Il vivait donc presque toujours à Croisset, au milieu de ses livres, et près de sa mère. Ce fut un admirable fils, et plus tard un oncle admirable pour sa nièce, fille de sa sueur morte après ses couches.
Il montra dans toutes les circonstances de la vie un cœur d’enfant et des allures de croquemitaine. Il fut même un peu toujours sous la tutelle de cette mère, car la Prose française, à qui il appartenait complètement, n’est ni une femme de tête ni une directrice d’existence.

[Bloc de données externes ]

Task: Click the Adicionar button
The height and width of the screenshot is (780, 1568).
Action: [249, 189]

Ils passaient, tous deux, des années presque entières à Croisset, entre la Seine et la côte couverte d’arbres. Lui, enfermé dans son cabinet, regardait comme repos le pays par les fenêtres. Quand il collait à celles de la façade sa grande figure de Gaulois, il voyait monter vers Rouen les gros vapeurs noirs de charbon et les beaux trois-mâts d’Amérique ou de Norvège qui semblaient glisser dans son jardin, traînés par un petit remorqueur, mouche haletante, empanachée de fumée. Quand il regardait au contraire vers son petit parc, il apercevait à la hauteur du premier étage une longue allée de tilleuls, et tout près, ombrageant les vitres, un tulipier géant, qui était pour lui presque un ami.

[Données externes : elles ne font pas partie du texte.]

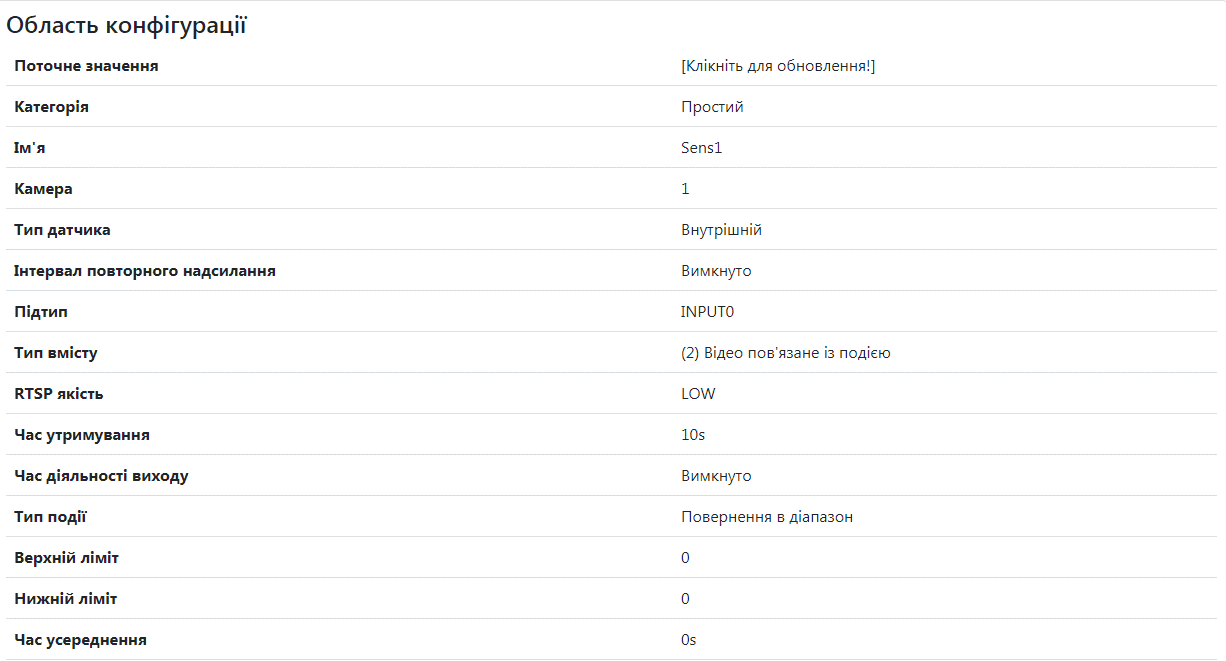Click the 'Тип події' row label
The image size is (1226, 661).
pos(51,517)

Il vivait avec Mme Flaubert, comme deux vieux. Il montrait pour elle une déférence absolue, presque une obéissance de petit garçon, et un respect affectueux dont il était impossible de ne pas s’émouvoir.
Il avait horreur du mouvement, bien qu’il eût un peu voyagé autrefois et nagé avec joie. Toute son existence, tous ses plaisirs, presque toutes ses aventures furent de tête. Jeune il eut de grands succès de femmes et les dédaigna vite. Et pourtant son cœur semblait plein d’appel ; et sans avoir éprouvé peut-être aucune de ces grandes émotions qui brûlent un homme, il avait des souvenirs qui grandissaient avec le temps et devenaient poignants ainsi que tout ce qu’on laisse derrière soi.

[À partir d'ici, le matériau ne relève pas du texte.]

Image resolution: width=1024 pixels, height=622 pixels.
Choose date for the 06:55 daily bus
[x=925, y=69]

Voici ce qui m’arriva juste un an avant sa mort.
Je reçus de lui une lettre où il me priait de venir passer deux jours et une nuit à Croisset afin de n’être pas seul en accomplissant une corvée pénible.
Quand il me vit entrer il me dit :
— « Bonjour mon bonhomme, merci d’être venu. Ça ne sera pas gai. Je veux brûler toutes mes vieilles lettres non classées. Je ne veux pas qu’on les lise après ma mort ; et je ne veux pas faire ça tout seul. Tu passeras la nuit sur un fauteuil, tu liras ; et quand j’en aurai trop nous causerons un peu ».
Puis il m’emmena faire quelques tours dans l’allée de tilleuls qui dominait la vallée de la Seine.
Depuis trois ans, il me tutoyait, m’appelant tantôt : « Mon bonhomme » et plus souvent : « Mon disciple ».
Je me rappelle que le jour où j’allai le voir ainsi à Croisset, nous causâmes, pendant toute la promenade sous les tilleuls, de M. Renan et de M. Taine, qu’il aimait et qu’il admirait beaucoup.
Puis nous dînâmes tous les deux dans la salle à manger du rez-de-chaussée. Ce fut un bon dîner copieux et fin. Il but quelques verres de vieux vin bordelais en répétant : « Allons, il faut que je me monte le bourrichon. Je ne veux pas m’attendrir ».
Revenus ensuite dans le grand cabinet tapissé de livres, il bourra et fuma quatre ou cinq des toutes petites pipes de faïence blanche vernie qu’il aimait tant, dont sa cheminée était couverte, et dont les tuyaux brunis par le tabac me faisaient regarder par moments sur sa table, dans un plat d’Orient, ses innombrables plumes d’oie au bec noirci d’encre.
Puis il se leva : « Aide-moi », dit-il. Nous passâmes dans sa chambre, longue pièce étroite donnant sur son cabinet. Sous un rideau tiré qui cachait des planches chargées d’objets, je vis une grande malle dont nous primes chacun une poignée pour la porter dans l’appartement voisin.
Nous la déposâmes devant la cheminée dont le feu flambait. Il l’ouvrit. Elle était pleine de papiers. « Voilà de ma vie, dit-il. Je veux en garder une partie, et brûler l’autre. Assieds-toi, mon bonhomme, et prends un livre. Je vais me mettre à détruire ça ».